As per number 4. How small is small? To me the ULTra track seems like a full fledged road. I think the main thing is a commitment to 3D. (more on that later) Number 5 seems a bit arbitrary to me. My question is why? What is wrong with the possibility of private “spurs” that run into private property? It also seems possible that the track might come in various classes, such as a lighter, tighter turning version for industrial use. The passenger vehicles can obviously be “smart” enough to avoid going on such track. Number 6 and 7 seem fine, although again, one person’s attribute is another’s restriction.
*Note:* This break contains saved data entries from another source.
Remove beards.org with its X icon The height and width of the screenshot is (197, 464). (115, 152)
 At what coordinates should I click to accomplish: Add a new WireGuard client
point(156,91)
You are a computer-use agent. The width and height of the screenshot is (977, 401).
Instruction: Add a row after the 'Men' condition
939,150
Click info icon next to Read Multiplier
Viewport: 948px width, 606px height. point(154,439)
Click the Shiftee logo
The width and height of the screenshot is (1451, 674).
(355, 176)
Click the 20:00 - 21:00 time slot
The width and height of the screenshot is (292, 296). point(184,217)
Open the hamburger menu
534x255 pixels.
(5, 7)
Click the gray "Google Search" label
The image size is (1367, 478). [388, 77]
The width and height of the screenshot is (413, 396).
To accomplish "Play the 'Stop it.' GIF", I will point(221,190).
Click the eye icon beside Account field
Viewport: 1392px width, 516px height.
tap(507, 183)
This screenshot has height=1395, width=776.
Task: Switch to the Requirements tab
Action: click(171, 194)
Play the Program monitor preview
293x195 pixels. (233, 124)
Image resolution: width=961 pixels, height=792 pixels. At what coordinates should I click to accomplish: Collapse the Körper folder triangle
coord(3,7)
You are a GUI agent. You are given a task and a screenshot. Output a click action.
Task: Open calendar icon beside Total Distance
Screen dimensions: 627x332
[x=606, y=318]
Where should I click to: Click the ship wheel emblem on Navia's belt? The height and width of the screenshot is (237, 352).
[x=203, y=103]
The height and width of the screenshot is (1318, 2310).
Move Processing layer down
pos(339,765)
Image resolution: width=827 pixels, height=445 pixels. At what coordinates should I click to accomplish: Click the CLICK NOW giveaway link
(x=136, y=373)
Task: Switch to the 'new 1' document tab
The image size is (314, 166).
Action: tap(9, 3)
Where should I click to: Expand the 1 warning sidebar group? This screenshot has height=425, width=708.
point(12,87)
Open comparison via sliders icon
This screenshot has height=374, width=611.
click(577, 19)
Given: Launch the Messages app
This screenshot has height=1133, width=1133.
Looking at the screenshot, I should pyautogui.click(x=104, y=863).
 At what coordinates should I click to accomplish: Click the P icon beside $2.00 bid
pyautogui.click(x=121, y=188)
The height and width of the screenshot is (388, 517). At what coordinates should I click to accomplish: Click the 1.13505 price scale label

I think it pays to consider that we humans have been largely earth-bound since the dawn of time, so that sometimes we don’t really recognize the nature of the problems it causes. Roads and cars are a 2D solution. Sure, we can build a bridge, or even a cloverleaf, but it’s still basically ground flattened to roll stuff on. Many of the definitions above are basically attempts at overcoming the shortcomings of being stuck on the ground. Isn’t PRT necessary primarily because there isn’t any more ground between point A and Point B? This seems especially true now that battery technology is enabling true electric vehicles. Why not just add six foot “electric only” lanes? Oh, yeah. No room.

Imagine a world with skyhooks, and you’ve imagined a world where all transit is point-to-point, on-demand, etc. The infinite PRT network. I like to think of the problem in terms of XYZ coordinates. Mary Poppins can apparently go anywhere within the atmosphere, but we must be content with the network of track and the capabilities of the vehicles they carry. Never-the-less, the ultimate objective of PRT, as I see it, is to enable a person or thing to be plucked from one place and dropped in another. Everything else is just a means to that end. Looked at in this light, it is clearly imperative that the track be as light and adaptable as possible, for this will ultimately determine how many XYZ coordinates the network serves and, therefore, its ultimate usefulness. In a world of so many competing PRT visions, let’s remember this metric for measuring their worth. We can call it the Mary Poppins test.

8 comments:

akauppi said...

I will be visiting a Helsinki traffic planners public meeting this week, and the "beam me up, Scotty" approach you envisioned (same as Mary Poppins', as you know) gives a good simple way of declaring the PRT approach.

Whether we are talking to the general public or to traffic professionals, describing PRT is somewhat of a difficult task. Mainly, because we don't really have an existing implementation, yet.

Think of describing mobile phones before they existed. "It's like the handset, only without the phone. And it works almost everywhere." Believable in the 80's? Maybe not. But the description would have been accurate.

We need a similar pre-focusing description. The "Physical Internet" you mentioned earlier is one, and the "Beam me up" is another.

What I want to emphasize to the audience in addition to the ease of transport is also the enjoyability of it. It's like traveling in your favorite rocking chair. One will be wanting for the trips to take longer. :)

cmfseattle said...

great post. so now we can begin a list of design criteria:
"1. should be capable of horizontal and/or vertical maneuvers."

Anonymous said...

Whether you agree with the list or not, that has been the definition of PRT.

It details what constitutes PRT & what differentiates PRT from other forms of transit.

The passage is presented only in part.